EXERCISE DETAILS: What you return should match the data below exactly, with every entry reproduced.
═══ RAW DATA ═══
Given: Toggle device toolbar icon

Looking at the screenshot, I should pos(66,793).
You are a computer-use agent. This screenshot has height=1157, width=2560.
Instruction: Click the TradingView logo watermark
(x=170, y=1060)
═══
SOLUTION TO THE PROBLEM:
Given: Toggle device toolbar icon

Looking at the screenshot, I should pos(66,793).
You are a computer-use agent. This screenshot has height=1157, width=2560.
Instruction: Click the TradingView logo watermark
(x=170, y=1060)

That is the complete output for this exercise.